Fortrea announced its comprehensive and integrated solution to improve the diversity and inclusion (D&I) of participants in clinical trials. Fortrea's D&I solution is designed to expand patient access to participate in clinical trials and address the U.S. Food and Drug Administration (FDA) requirements, under The Food and Drug Omnibus Reform Act, to increase enrollment of underrepresented populations in clinical trials. The company's comprehensive process integrates five components of diversity action planning and execution: Real-world evidence advisors research relevant real-world data sets to inform diversity planning.

Regulatory, development and clinical operational experts design the Diversity Action Plan, validate with patient groups and negotiate with regulators. Operational teams access multiple data platforms, Fortrea's Site Advisory Board and technology-enabled solutions to implement the Diversity Action Plan as an integral part of Fortrea's clinical trial execution. Monitoring and reporting are enabled by Fortrea's exclusive Diversity and Inclusion Study Insights Dashboard, providing actionable data and visualizations for ongoing study management.

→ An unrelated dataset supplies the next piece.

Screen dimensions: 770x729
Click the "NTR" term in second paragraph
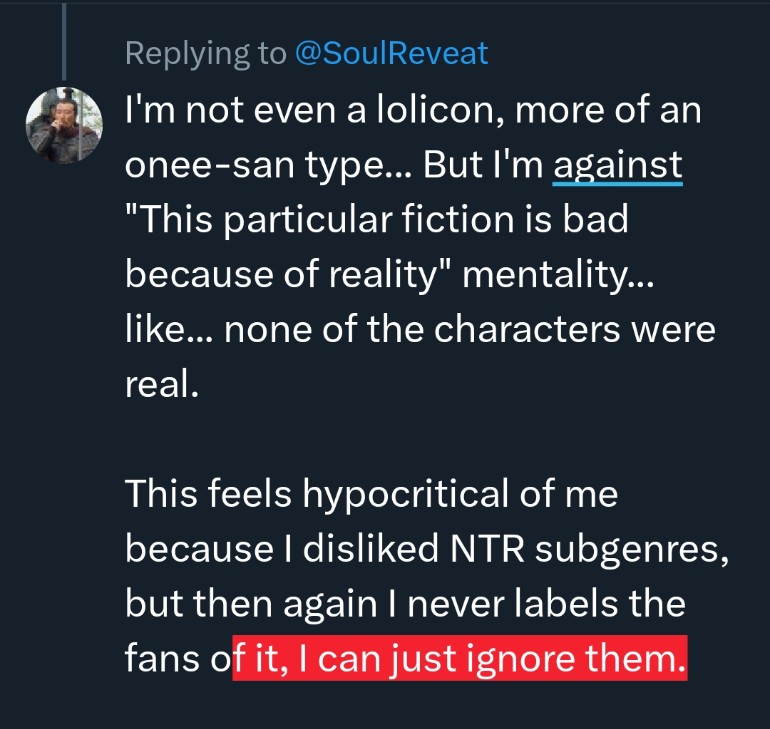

Experienced report technical writers compile data and prepare reports for regulatory submission, with ongoing regulatory support provided as part of the D&I solution. Fortrea's D& I solution incorporates a series of proprietary tools, including epidemiological and feasibility assessments that leverage an exclusive combination of large data sets. The solution also integrates inputs from patient groups to create insights into protocol tolerance and study conduct support requirements in different patient populations across multiple therapy areas and geographies.

These insights inform global and local patient recruitment and retention plans to reach under-represented patient populations and address barriers to participation in clinical trials.